1/2 250^2=1/2 32 Vo^2+1/2 Vp^2
put the experession for Vp above into that, and solve for Vo
To find the velocities of the proton and the oxygen nucleus after the collision, we can apply the principles of conservation of momentum and conservation of kinetic energy.
1. Conservation of momentum:
In an elastic collision, the total momentum before the collision is equal to the total momentum after the collision. Mathematically, we can express this principle as:
m1 * v1_initial + m2 * v2_initial = m1 * v1_final + m2 * v2_final
Here, m1 and v1_initial are the mass and initial velocity of the proton (m and 250 m/s, respectively), and m2 and v2_initial are the mass and initial velocity of the oxygen nucleus (16m and 0 m/s, respectively). We need to find v1_final and v2_final.
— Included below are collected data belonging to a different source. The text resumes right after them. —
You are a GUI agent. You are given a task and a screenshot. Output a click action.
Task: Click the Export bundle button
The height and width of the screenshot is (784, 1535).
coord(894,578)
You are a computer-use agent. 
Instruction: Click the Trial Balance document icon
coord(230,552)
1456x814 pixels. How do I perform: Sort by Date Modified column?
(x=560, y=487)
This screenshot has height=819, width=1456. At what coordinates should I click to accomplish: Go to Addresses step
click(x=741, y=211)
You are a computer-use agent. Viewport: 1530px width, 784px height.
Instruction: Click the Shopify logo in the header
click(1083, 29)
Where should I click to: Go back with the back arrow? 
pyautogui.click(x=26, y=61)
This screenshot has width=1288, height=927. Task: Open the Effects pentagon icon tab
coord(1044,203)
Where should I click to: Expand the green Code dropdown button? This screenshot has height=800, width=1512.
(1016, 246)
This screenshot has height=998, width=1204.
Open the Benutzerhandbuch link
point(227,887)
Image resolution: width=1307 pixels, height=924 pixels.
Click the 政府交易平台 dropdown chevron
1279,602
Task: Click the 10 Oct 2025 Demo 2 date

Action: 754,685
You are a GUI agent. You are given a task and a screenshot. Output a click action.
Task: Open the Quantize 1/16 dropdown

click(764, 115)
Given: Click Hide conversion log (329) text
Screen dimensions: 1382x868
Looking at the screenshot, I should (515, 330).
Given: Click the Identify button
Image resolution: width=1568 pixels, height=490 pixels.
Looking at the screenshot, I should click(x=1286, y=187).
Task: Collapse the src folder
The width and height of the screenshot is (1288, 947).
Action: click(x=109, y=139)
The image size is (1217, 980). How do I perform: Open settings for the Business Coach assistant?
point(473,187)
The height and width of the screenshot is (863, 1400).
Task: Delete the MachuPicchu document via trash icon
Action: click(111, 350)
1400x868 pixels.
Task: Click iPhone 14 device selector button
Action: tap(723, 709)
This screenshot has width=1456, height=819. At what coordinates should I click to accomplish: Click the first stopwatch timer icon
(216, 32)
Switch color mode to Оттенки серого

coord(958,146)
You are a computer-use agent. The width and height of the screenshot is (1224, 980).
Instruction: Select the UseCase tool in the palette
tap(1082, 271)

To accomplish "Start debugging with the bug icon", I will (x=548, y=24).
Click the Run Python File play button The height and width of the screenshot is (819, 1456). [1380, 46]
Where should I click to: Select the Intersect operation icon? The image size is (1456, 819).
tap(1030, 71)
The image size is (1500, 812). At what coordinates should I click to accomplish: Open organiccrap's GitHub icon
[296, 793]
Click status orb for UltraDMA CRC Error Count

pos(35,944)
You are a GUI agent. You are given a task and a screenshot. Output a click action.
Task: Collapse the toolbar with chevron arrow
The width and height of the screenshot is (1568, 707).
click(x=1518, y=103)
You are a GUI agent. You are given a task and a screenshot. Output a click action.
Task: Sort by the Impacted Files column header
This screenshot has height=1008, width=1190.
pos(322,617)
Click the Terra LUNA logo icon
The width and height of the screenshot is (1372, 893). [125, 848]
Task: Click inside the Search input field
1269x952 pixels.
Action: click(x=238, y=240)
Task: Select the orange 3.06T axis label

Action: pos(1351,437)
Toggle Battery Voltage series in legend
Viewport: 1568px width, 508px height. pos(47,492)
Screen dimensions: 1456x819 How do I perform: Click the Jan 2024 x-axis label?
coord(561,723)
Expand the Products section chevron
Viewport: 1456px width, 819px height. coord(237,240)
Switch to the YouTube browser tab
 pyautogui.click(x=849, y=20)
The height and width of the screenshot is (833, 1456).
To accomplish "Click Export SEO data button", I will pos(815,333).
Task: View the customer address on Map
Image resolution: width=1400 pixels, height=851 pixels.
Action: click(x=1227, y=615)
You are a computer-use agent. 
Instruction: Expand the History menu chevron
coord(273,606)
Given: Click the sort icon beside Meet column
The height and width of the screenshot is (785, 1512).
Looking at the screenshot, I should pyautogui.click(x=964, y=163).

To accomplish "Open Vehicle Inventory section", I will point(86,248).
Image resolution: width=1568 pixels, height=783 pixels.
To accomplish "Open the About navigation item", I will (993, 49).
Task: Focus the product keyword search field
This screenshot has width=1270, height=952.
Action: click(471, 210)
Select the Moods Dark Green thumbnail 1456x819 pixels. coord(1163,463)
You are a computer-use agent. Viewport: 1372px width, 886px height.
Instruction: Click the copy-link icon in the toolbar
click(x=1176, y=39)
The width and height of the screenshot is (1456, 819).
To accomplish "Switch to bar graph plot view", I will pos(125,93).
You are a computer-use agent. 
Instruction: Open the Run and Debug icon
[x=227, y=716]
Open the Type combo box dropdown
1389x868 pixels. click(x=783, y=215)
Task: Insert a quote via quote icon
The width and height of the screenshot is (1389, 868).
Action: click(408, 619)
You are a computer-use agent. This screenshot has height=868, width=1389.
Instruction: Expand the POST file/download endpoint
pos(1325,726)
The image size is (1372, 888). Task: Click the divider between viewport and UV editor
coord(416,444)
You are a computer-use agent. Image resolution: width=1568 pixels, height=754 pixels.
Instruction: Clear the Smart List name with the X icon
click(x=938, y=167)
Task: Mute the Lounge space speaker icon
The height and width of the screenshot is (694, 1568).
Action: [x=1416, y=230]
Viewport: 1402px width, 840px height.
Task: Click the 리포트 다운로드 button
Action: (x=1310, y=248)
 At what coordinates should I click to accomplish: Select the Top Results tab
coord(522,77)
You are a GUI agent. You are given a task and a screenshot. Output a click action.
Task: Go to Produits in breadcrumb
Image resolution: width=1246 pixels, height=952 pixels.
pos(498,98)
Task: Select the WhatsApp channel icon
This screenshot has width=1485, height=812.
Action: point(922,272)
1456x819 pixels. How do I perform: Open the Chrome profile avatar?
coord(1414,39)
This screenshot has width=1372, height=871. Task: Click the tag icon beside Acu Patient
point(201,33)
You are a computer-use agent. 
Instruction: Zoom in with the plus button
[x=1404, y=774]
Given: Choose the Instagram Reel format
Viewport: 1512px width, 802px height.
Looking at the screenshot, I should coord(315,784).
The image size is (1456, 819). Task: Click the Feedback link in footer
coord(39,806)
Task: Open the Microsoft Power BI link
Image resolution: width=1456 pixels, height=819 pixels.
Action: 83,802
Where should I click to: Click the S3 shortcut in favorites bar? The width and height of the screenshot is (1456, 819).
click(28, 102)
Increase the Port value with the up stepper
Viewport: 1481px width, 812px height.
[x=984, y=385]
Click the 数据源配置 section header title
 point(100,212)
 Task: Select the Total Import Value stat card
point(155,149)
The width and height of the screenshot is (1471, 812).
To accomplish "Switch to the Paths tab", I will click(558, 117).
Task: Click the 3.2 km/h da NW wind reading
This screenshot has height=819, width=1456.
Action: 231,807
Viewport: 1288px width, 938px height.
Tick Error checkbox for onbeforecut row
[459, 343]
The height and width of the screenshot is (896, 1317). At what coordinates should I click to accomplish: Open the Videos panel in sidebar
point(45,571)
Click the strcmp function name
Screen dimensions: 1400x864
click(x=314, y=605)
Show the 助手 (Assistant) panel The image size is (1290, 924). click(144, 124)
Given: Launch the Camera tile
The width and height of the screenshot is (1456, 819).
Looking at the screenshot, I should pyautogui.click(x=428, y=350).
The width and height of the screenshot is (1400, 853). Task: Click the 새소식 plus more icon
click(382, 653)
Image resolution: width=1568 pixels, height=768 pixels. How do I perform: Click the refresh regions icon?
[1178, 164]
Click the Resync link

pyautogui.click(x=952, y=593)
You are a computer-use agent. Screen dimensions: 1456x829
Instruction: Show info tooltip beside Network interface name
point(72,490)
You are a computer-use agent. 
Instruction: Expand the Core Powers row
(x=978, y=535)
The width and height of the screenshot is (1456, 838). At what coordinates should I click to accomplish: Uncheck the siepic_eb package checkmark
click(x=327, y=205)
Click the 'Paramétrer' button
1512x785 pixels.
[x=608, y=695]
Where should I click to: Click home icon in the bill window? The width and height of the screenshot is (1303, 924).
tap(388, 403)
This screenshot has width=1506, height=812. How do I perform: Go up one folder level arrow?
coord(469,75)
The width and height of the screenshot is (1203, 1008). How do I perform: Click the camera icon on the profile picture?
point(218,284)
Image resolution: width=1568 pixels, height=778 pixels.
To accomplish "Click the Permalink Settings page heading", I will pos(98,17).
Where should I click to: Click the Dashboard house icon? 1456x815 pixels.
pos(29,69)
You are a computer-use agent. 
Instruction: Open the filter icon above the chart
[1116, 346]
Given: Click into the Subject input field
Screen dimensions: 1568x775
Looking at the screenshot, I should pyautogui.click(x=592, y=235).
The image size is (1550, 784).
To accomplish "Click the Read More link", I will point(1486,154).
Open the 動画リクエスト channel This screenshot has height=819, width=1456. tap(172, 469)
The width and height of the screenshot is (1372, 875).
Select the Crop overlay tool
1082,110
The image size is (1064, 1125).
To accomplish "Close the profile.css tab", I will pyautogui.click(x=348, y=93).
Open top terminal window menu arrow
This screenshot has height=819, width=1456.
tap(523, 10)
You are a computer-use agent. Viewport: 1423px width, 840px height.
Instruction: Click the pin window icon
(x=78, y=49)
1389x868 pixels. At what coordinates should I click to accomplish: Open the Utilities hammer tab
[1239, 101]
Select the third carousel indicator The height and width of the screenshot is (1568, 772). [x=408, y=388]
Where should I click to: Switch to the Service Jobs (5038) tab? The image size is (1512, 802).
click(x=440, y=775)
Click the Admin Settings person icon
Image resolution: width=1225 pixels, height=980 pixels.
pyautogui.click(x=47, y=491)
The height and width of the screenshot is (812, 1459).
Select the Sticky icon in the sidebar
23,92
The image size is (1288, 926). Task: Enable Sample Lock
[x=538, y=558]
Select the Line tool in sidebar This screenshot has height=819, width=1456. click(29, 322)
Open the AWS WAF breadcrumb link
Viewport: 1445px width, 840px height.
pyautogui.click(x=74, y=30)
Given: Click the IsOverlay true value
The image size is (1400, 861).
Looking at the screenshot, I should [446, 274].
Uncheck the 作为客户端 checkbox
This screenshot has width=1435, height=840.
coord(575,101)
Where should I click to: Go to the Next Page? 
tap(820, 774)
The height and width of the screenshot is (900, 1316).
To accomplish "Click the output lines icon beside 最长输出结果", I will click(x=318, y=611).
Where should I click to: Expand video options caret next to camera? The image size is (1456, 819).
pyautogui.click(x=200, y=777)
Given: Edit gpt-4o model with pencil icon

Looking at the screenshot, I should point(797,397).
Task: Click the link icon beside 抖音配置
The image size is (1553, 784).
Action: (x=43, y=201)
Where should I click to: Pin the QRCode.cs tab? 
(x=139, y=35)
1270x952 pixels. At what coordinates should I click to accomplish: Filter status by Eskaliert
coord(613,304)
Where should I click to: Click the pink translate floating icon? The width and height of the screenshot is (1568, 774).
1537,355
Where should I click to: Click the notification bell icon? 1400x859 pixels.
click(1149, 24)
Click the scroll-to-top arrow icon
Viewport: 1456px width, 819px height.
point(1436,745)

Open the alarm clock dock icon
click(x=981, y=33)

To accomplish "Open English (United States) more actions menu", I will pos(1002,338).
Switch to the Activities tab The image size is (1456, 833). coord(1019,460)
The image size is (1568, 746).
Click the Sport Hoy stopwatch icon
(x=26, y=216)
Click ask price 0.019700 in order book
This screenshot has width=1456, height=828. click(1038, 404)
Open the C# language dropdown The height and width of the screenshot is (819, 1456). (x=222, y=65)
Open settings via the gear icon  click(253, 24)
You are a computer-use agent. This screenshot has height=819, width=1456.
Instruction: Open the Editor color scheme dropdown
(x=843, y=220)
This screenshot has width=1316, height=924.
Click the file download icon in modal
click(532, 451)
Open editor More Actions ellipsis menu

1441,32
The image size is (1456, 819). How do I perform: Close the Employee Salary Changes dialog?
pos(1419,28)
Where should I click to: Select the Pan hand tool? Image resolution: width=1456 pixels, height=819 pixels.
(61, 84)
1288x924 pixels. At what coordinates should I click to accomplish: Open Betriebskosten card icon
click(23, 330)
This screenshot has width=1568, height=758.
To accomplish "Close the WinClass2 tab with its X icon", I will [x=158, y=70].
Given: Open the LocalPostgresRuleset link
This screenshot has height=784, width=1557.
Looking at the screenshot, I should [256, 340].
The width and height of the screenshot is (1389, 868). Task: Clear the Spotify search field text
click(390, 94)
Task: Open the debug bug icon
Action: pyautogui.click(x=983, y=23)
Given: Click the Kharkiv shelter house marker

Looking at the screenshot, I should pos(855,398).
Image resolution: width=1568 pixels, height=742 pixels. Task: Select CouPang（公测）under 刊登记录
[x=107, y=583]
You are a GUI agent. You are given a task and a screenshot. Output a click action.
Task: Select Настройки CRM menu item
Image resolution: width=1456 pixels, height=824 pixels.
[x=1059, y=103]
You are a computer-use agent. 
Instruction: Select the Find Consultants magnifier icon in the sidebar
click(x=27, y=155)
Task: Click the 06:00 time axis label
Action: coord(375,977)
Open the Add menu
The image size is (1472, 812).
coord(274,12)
2. Conservation of kinetic energy:
In an elastic collision, the total kinetic energy before the collision is equal to the total kinetic energy after the collision. Mathematically, we can express this principle as:
(1/2) * m1 * v1_initial^2 + (1/2) * m2 * v2_initial^2 = (1/2) * m1 * v1_final^2 + (1/2) * m2 * v2_final^2
Substituting the given values, we get:
(1/2) * m * (250^2) + (1/2) * (16m) * (0^2) = (1/2) * m * (v1_final^2) + (1/2) * (16m) * (v2_final^2)
Now, we have two equations (momentum and kinetic energy conservation) with two unknowns (v1_final and v2_final). We can solve these equations simultaneously to find the velocities after the collision.
First, let's solve the momentum equation:
m * 250 + (16m) * 0 = m * v1_final + (16m) * v2_final
250m = m * v1_final + 16m * v2_final ----(1)
Next, let's solve the kinetic energy equation:
(1/2) * m * (250^2) + (1/2) * (16m) * (0^2) = (1/2) * m * (v1_final^2) + (1/2) * (16m) * (v2_final^2)
(1/2) * m * (250^2) = (1/2) * m * (v1_final^2) + (1/2) * (16m) * (v2_final^2)
62500 = v1_final^2 + 16 * v2_final^2 ----(2)
Now, we have two equations (equation 1 and equation 2) with two unknowns (v1_final and v2_final). We can solve this system of equations to find the velocities after the collision.